EXTRACTED DATA –

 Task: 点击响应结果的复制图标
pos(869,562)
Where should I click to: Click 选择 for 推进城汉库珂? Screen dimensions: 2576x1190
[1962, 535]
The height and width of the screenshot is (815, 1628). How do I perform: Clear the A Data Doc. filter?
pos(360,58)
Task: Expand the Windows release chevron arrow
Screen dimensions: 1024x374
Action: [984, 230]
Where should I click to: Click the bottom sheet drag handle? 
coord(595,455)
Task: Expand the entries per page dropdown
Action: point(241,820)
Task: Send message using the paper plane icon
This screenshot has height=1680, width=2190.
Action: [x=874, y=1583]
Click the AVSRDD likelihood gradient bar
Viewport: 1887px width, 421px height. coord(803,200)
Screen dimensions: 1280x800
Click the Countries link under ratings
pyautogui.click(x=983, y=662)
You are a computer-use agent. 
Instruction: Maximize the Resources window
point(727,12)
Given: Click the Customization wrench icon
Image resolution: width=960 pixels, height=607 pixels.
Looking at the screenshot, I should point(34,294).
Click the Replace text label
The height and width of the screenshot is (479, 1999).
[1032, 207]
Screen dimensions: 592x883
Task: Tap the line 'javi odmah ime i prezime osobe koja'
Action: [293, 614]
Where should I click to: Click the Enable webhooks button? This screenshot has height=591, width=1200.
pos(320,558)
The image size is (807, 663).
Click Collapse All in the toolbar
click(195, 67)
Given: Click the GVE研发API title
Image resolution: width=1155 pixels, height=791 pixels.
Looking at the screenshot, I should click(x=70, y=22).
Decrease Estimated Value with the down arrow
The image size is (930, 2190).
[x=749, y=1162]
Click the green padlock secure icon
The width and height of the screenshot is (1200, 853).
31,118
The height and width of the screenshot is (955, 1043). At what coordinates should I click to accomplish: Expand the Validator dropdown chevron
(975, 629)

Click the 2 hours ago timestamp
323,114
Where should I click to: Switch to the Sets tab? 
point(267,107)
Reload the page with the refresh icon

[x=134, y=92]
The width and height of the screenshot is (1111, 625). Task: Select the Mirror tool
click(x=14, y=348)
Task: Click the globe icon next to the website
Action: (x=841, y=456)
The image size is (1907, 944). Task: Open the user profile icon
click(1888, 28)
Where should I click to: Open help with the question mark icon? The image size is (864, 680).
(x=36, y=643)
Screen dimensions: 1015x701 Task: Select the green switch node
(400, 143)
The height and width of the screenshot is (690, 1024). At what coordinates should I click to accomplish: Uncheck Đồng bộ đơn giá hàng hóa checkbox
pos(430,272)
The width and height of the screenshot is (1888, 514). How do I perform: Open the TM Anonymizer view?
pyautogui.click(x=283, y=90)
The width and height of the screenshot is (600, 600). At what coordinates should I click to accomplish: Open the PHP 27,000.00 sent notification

WHAT THIS TASK INVOLVES – Select the lines in this material that hold the word "Given", leaving none out.

ANSWER FOR THE TASK –
Given: Click the Customization wrench icon
Given: Click the GVE研发API title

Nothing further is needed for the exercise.